Ostatnie sesje pokazały, że scenariusz zakładający jeszcze jeden impuls wzrostowy przed dłuższą korektą ma szansę na realizację. Spadki indeksów nie były potwierdzone obrotami, WIG utrzymał się powyżej średnich, a wskaźniki analizy technicznej schłodziły się na tyle, że możliwy jest pewien ruch do góry. Zwieńczeniem całej sekwencji wzrostowej powinien być moment euforii, którego do tej pory nie było. Jego pojawienie się będzie, według mnie, silnym sygnałem do zamknięcia pozycji (na około dwa miesiące). Długoterminowe perspektywy WGPW nie uległy ostatnio znaczącym zmianom. Jedną z istotniejszych są trwające prace nad zmianami w systemie podatkowym. Nadmierny fiskalizm i skomplikowanie tego systemu z pewnością nie służą gospodarce, więc wszelkie próby obniżenia stawek podatkowych należy traktować jako krok w dobrym kierunku. Skutki takiego posunięcia odczuje również giełda, choć działanie tego czynnika będzie zauważalne najwcześniej za rok.Obawy przed globalizacją kryzysu kosowskiego nie były i nie są chyba do końca uzasadnione.

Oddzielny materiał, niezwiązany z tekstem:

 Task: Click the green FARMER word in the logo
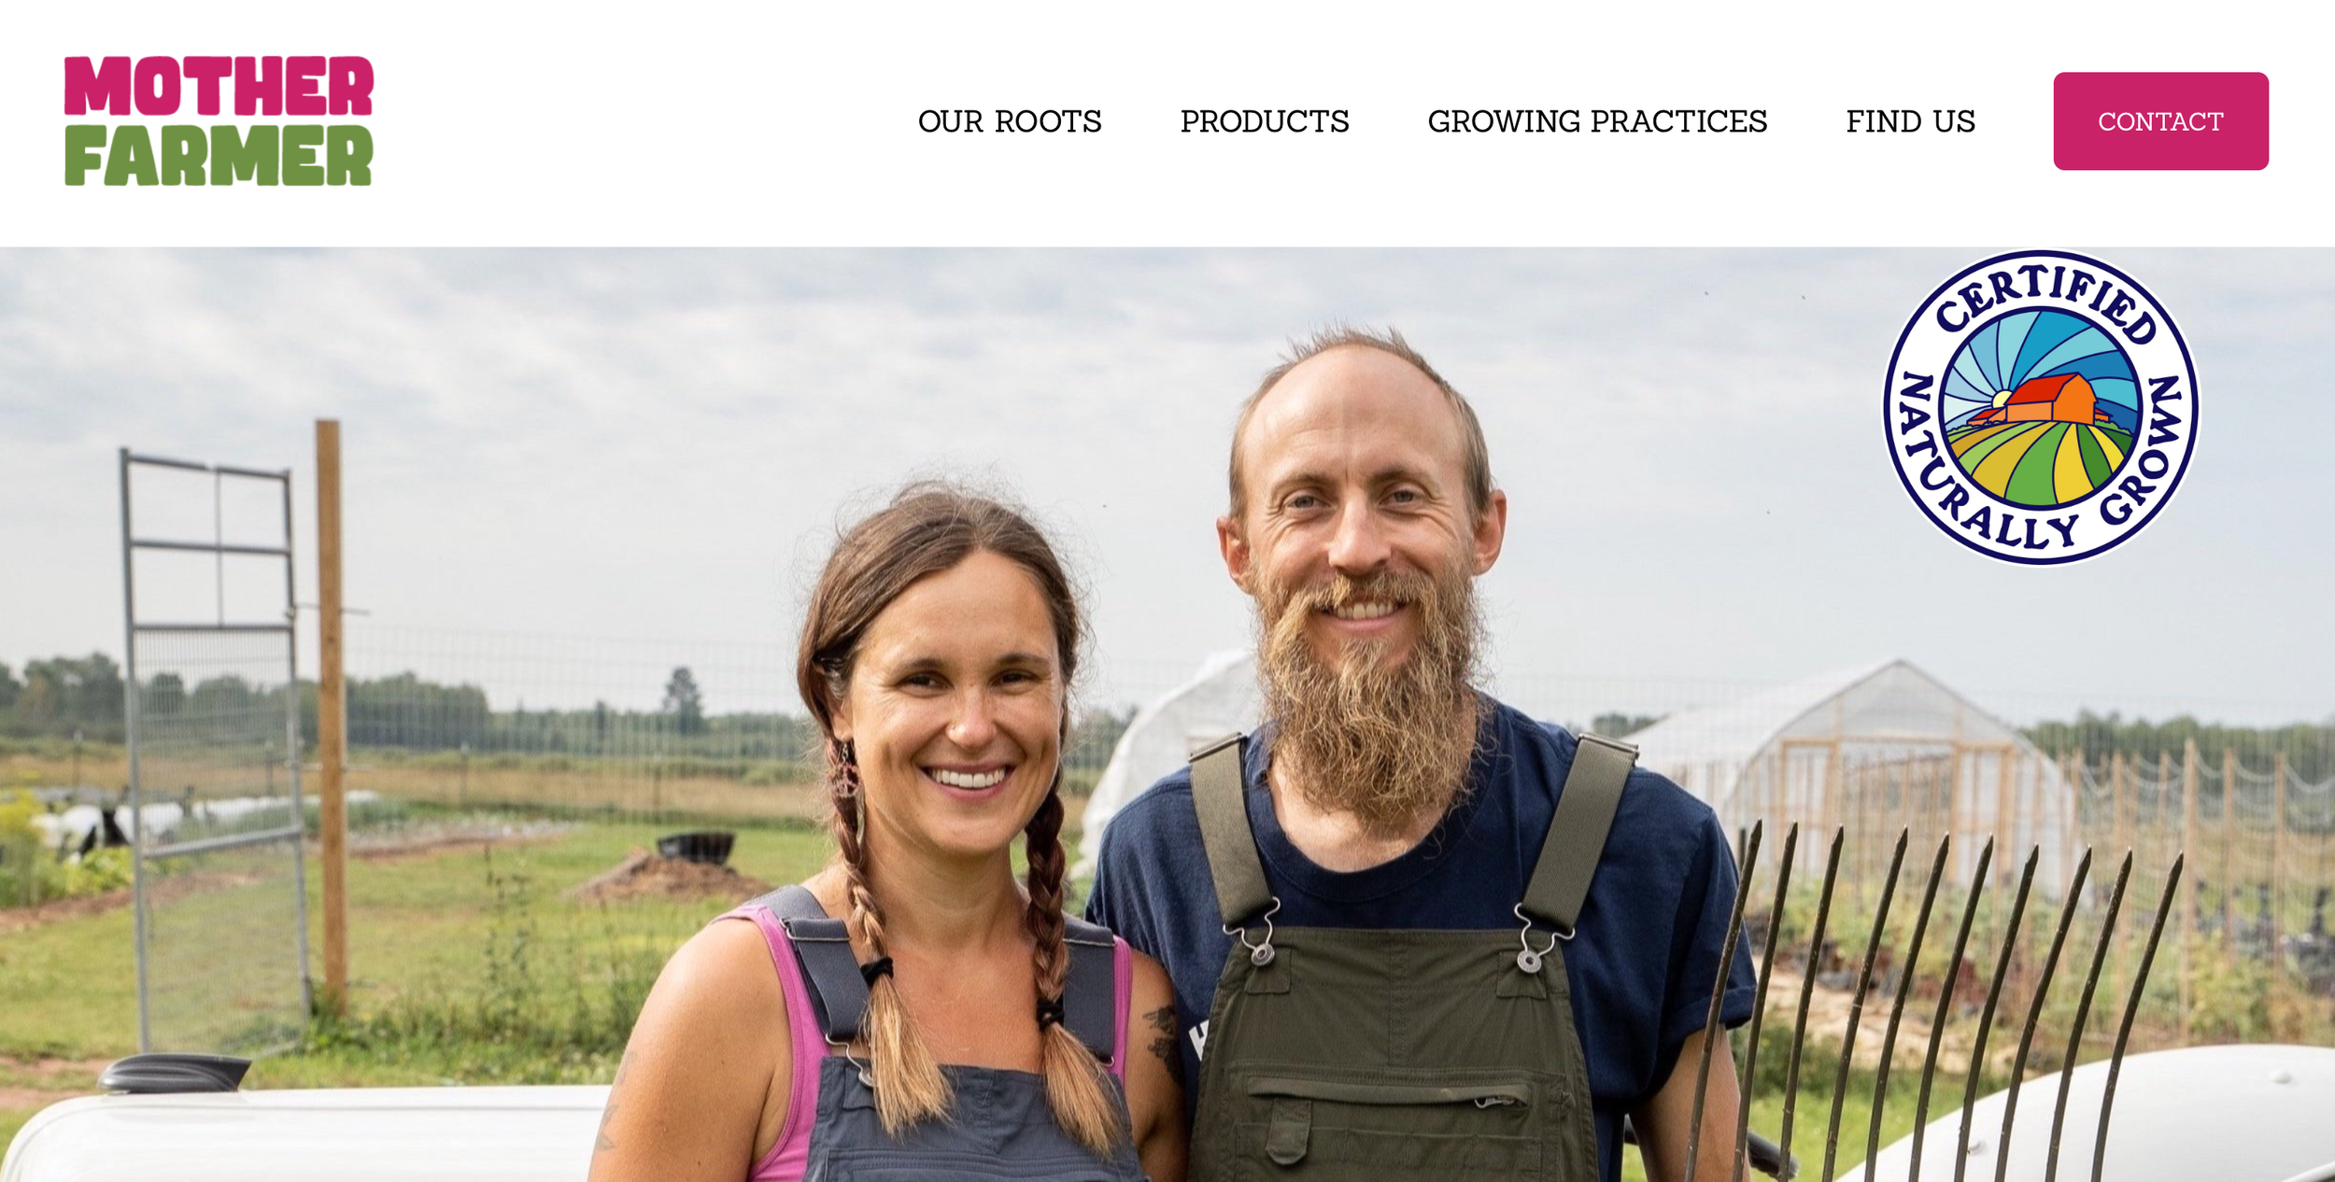click(x=219, y=155)
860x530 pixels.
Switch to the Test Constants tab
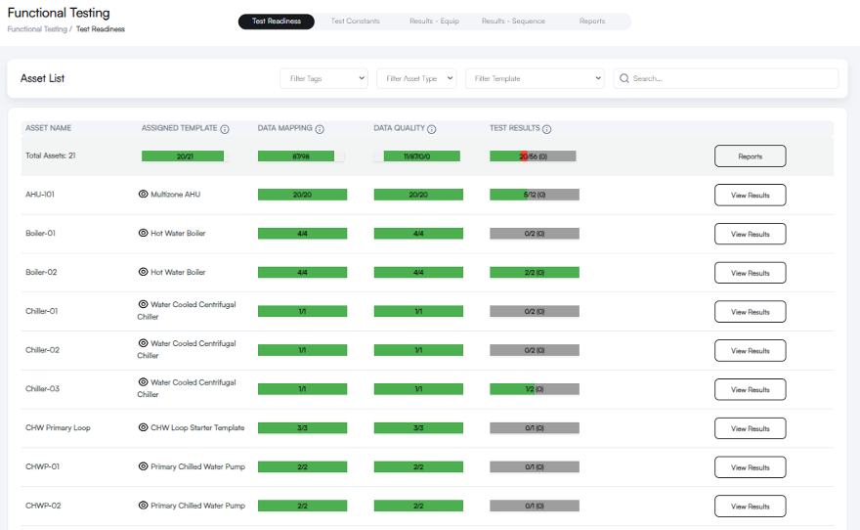(355, 22)
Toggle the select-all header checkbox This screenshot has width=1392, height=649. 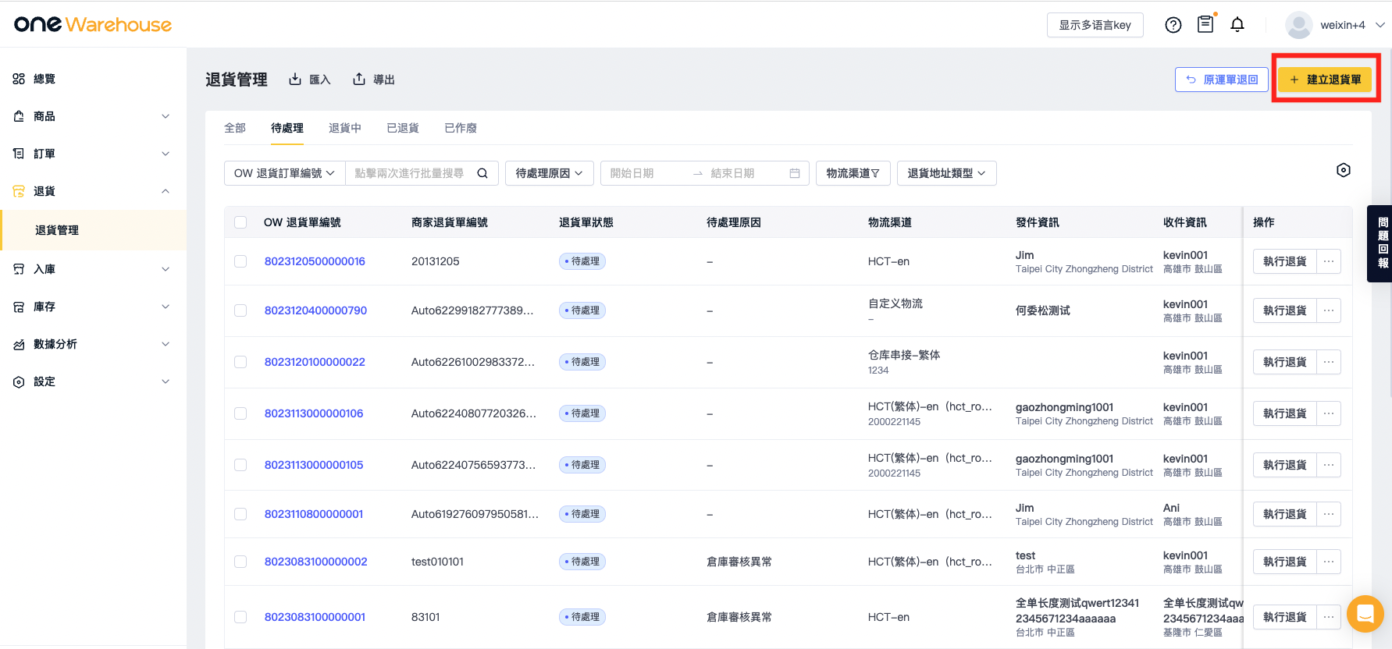click(240, 222)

Pmyłkowe zbombardowanie chińskiej ambasady może wprawdzie utrudnić rozwiązanie konfliktu, ale Chinom (podobie jak Rosji) zależy na zachodnim kapitale. Sądzę, iż oba kraje będą wykorzystywać niechęć do NATO w swej polityce wewnętrznej, ale w stosunku do państw Zachodu pewnych granic nie przekroczą. Dla rynków akcji większą groźbę (przynajmniej w krótkim terminie) stanowi zbliżające się posiedzenie FED, na którym może zapaść decyzja o podwyżce stóp procentowych w USA. Możliwość taką sugerował niedawno Alan Greenspan, zatem światowe rynki nie będą zaskoczone. Wszystko zależy jednak od skali ewentualnych zmian.

.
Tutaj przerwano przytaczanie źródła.